- gRPC service with MusicBrainz provider - PostgreSQL schema with migrations - Service layer with database-first caching - Repository pattern for data access - YAML configuration support - Research documentation for 17 music metadata projects
14 KiB
MusicMetaLinker Deployment
Distribution Model
MusicMetaLinker is distributed as source code only. No binary distributions, no PyPI package, no conda package.
Installation method: Direct from GitHub via pip.
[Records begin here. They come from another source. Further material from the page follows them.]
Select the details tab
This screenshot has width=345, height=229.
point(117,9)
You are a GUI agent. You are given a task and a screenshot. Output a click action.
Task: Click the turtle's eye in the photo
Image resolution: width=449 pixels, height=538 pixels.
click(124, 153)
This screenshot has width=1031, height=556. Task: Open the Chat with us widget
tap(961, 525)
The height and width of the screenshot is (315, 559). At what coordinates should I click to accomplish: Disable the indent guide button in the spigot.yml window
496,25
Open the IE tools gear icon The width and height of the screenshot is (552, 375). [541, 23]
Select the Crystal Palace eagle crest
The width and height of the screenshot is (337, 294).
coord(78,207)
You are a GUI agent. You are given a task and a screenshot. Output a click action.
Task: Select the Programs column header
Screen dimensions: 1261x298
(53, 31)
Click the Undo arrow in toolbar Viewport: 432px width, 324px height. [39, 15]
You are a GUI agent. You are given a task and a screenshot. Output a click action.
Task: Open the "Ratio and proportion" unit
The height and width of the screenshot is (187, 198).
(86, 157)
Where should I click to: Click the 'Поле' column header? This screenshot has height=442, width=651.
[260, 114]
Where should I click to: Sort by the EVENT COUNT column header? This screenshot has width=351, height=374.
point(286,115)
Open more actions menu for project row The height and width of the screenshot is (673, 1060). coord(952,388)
pip install git+https://github.com/andreamust/MusicMetaLinker.git
Implications:
- Requires git installed
- Requires network access to GitHub
- No version pinning (always installs latest commit)
- No offline installation
Build System
Build Backend
PEP 517 compliant: Uses pyproject.toml for build configuration.
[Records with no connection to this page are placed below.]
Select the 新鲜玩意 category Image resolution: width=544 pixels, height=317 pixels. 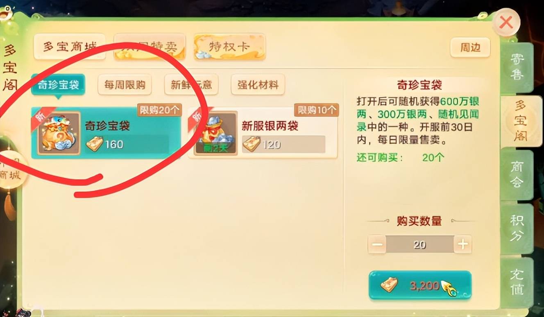tap(191, 85)
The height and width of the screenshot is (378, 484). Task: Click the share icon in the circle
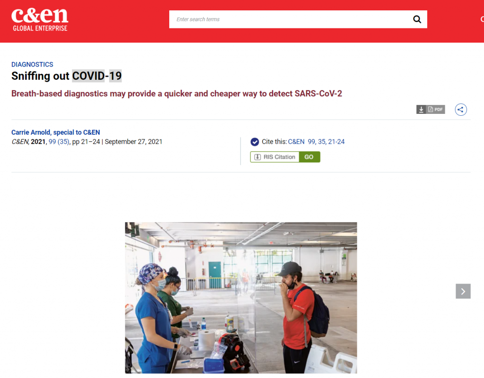coord(460,110)
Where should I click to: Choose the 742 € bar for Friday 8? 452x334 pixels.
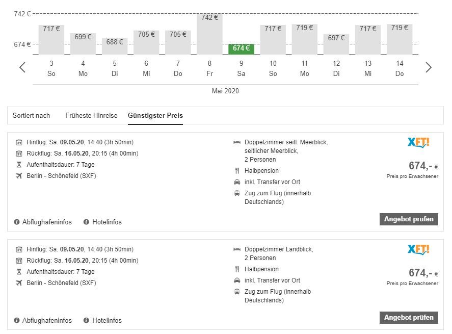pyautogui.click(x=209, y=34)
Build backend: hatchling (modern Python build tool).
pyproject.toml structure:
[build-system]
requires = ["hatchling"]
build-backend = "hatchling.build"
[project]
name = "musicmetalinker"
version = "0.0.1"
dependencies = [
"musicbrainzngs",
"deezer-python",
"ytmusicapi",
"spotipy",
"requests",
"tqdm",
"jams",
"pandas",
"cryptography"
]
No setup.py: Modern packaging only.
No setup.cfg: All configuration in pyproject.toml.
Build Process
Local build:
git clone https://github.com/andreamust/MusicMetaLinker.git
cd MusicMetaLinker
pip install -e .
-e flag: Editable install. Changes to source code immediately reflected.
Build artifacts: None. Pure Python package, no compilation.
Dependencies
Runtime dependencies:
- musicbrainzngs: MusicBrainz API client
- deezer-python: Deezer API wrapper
- ytmusicapi: YouTube Music API client
- spotipy: Spotify API client
- requests: HTTP library
- tqdm: Progress bars
- jams: JAMS format support
- pandas: CSV output
- cryptography: Required by spotipy
No optional dependencies: All dependencies required.
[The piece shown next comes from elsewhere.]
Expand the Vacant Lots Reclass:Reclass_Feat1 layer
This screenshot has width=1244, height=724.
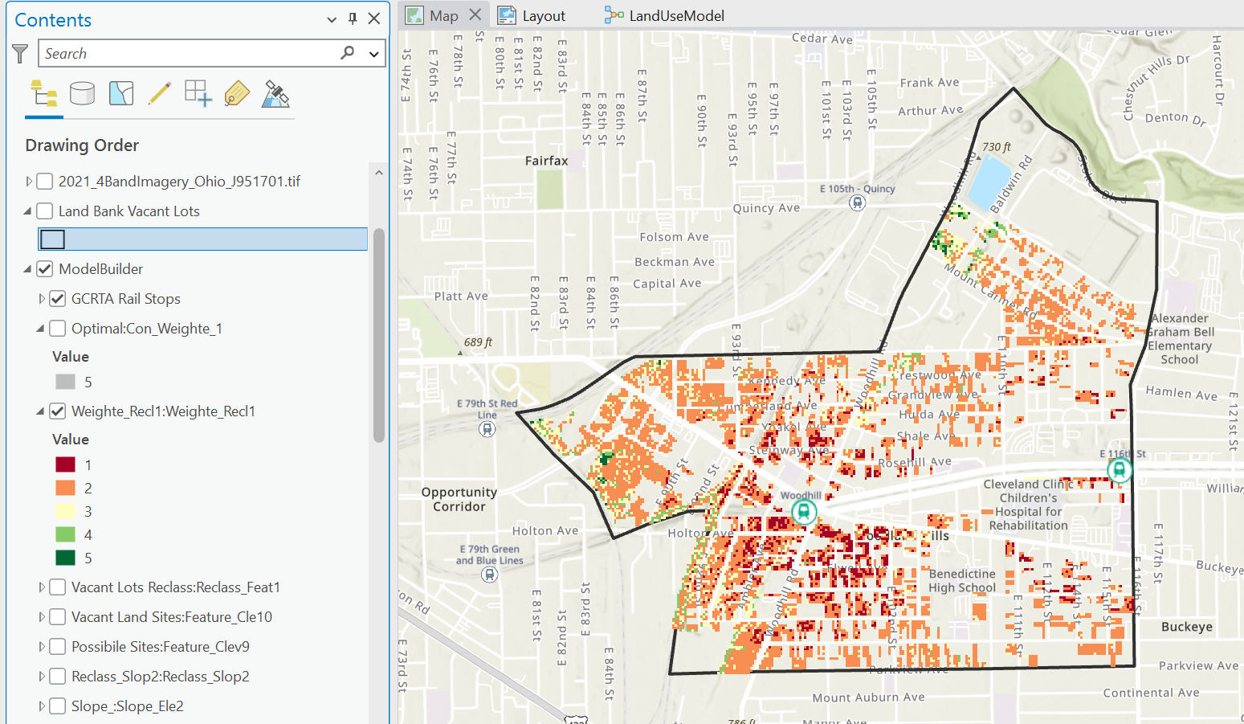tap(41, 587)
No development dependencies: No test framework, no linting tools, no type checkers.
Dependency versions: No version constraints. Always installs latest compatible versions.
Risk: Breaking changes in dependencies may break MusicMetaLinker.
Deployment Environments
Library Deployment
Target environment: Python 3.8+ on any platform (Linux, macOS, Windows).
Installation:
pip install git+https://github.com/andreamust/MusicMetaLinker.git
Usage:
from musicmetalinker.linking import Align
linker = Align(artist="...", track="...")
mbid = linker.get_mbid()
No configuration required (except Spotify credentials for dataset preparation).
Batch Processing Deployment
Target environment: Python 3.8+ with file system access.
Installation: Same as library deployment.
Usage:
cd /path/to/MusicMetaLinker
python link_partitions.py /path/to/jams/files --save --limit audio --overwrite
Requirements:
- JAMS files in target directory
- Write permissions for output CSV and enriched JAMS files
- Network access for API queries
Optional: ffmpeg for audio conversion (if processing audio files directly).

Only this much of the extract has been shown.